From 0e1202f542e1107f8bd2bf98e63a2f4a9d8f7a6b Mon Sep 17 00:00:00 2001
From: Nikolai Hartmann <Nikolai.Hartmann@physik.uni-muenchen.de>
Date: Fri, 10 Aug 2018 15:42:39 +0200
Subject: [PATCH] Memory improvements

* stop option for reading a maximum number of events for train/test
* inplace scaling
---
 toolkit.py | 19 +++++++++++++++----
 1 file changed, 15 insertions(+), 4 deletions(-)

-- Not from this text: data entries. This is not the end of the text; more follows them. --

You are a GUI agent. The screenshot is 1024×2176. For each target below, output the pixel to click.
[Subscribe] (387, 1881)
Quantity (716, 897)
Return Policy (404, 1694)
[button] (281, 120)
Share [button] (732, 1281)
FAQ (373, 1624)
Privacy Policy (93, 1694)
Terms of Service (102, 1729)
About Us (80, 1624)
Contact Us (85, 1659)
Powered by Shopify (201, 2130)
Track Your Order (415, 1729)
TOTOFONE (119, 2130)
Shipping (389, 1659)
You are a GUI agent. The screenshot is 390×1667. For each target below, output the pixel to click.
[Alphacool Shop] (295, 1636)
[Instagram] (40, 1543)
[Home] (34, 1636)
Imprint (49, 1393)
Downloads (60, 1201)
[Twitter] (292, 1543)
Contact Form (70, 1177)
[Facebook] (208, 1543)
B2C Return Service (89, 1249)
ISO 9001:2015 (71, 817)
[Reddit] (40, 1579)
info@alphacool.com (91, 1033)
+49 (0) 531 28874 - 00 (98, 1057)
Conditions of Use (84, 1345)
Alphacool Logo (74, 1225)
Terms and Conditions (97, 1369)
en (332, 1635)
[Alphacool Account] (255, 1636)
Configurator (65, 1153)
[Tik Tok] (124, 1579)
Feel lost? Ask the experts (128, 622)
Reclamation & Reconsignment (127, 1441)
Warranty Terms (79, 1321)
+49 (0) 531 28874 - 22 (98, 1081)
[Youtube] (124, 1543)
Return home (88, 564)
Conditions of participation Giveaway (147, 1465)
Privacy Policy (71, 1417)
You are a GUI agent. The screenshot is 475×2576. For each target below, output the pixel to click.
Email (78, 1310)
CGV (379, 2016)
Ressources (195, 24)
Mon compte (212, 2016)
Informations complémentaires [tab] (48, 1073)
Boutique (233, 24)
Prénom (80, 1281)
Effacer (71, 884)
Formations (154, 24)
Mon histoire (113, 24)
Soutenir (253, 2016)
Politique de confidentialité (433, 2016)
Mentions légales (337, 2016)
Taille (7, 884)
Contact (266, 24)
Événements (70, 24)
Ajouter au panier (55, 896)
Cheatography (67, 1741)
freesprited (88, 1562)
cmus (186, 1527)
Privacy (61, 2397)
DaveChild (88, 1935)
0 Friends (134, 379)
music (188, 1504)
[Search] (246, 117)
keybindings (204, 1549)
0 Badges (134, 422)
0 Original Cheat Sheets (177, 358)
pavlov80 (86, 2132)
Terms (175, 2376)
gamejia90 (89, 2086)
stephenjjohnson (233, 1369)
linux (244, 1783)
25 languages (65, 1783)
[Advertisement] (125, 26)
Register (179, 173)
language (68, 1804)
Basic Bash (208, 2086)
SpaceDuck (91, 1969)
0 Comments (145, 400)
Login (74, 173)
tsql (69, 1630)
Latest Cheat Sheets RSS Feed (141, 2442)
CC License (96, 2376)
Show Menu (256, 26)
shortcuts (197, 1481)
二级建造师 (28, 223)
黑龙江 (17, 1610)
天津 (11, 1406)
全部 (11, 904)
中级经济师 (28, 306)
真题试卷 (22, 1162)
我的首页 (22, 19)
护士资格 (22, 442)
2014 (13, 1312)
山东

diff --git a/toolkit.py b/toolkit.py
index 875cf44..19fa5ec 100755
--- a/toolkit.py
+++ b/toolkit.py
@@ -133,6 +133,10 @@ class ClassificationProject(object):
 
     :param step_bkg: step size when selecting background training events (e.g. 2 means take every second event)
 
+    :param stop_train: stop after this number of events for reading in training events
+
+    :param stop_test: stop after this number of events for reading in test events
+
     :param optimizer: name of optimizer class in keras.optimizers
 
     :param optimizer_opts: dictionary of options for the optimizer
@@ -213,6 +217,8 @@ class ClassificationProject(object):
                         scaler_type="WeightedRobustScaler",
                         step_signal=2,
                         step_bkg=2,
+                        stop_train=None,
+                        stop_test=None,
                         optimizer="SGD",
                         optimizer_opts=None,
                         use_earlystopping=True,
@@ -267,6 +273,8 @@ class ClassificationProject(object):
         self.scaler_type = scaler_type
         self.step_signal = step_signal
         self.step_bkg = step_bkg
+        self.stop_train = stop_train
+        self.stop_test = stop_test
         self.optimizer = optimizer
         self.use_earlystopping = use_earlystopping
         self.use_modelcheckpoint = use_modelcheckpoint
@@ -372,19 +380,19 @@ class ClassificationProject(object):
             self.s_train = tree2array(signal_chain,
                                       branches=self.branches+[self.weight_expr]+self.identifiers,
                                       selection=self.selection,
-                                      start=0, step=self.step_signal)
+                                      start=0, step=self.step_signal, stop=self.stop_train)
             self.b_train = tree2array(bkg_chain,
                                       branches=self.branches+[self.weight_expr]+self.identifiers,
                                       selection=self.selection,
-                                      start=0, step=self.step_bkg)
+                                      start=0, step=self.step_bkg, stop=self.stop_train)
             self.s_test = tree2array(signal_chain,
                                      branches=self.branches+[self.weight_expr],
                                      selection=self.selection,
-                                     start=1, step=self.step_signal)
+                                     start=1, step=self.step_signal, stop=self.stop_test)
             self.b_test = tree2array(bkg_chain,
                                      branches=self.branches+[self.weight_expr],
                                      selection=self.selection,
-                                     start=1, step=self.step_bkg)
+                                     start=1, step=self.step_bkg, stop=self.stop_test)
 
             self.rename_fields(self.s_train)
             self.rename_fields(self.b_train)
@@ -566,9 +574,12 @@ class ClassificationProject(object):
             logger.debug("training data before transformation: {}".format(self.x_train))
             logger.debug("minimum values: {}".format([np.min(self.x_train[:,i]) for i in range(self.x_train.shape[1])]))
             logger.debug("maximum values: {}".format([np.max(self.x_train[:,i]) for i in range(self.x_train.shape[1])]))
+            orig_copy_setting = self.scaler.copy
+            self.scaler.copy = False
             self.x_train = self.scaler.transform(self.x_train)
             logger.debug("training data after transformation: {}".format(self.x_train))
             self.x_test = self.scaler.transform(self.x_test)
+            self.scaler.copy = orig_copy_setting
             self.data_transformed = True
             logger.info("Training and test data transformed")
 
-- 
GitLab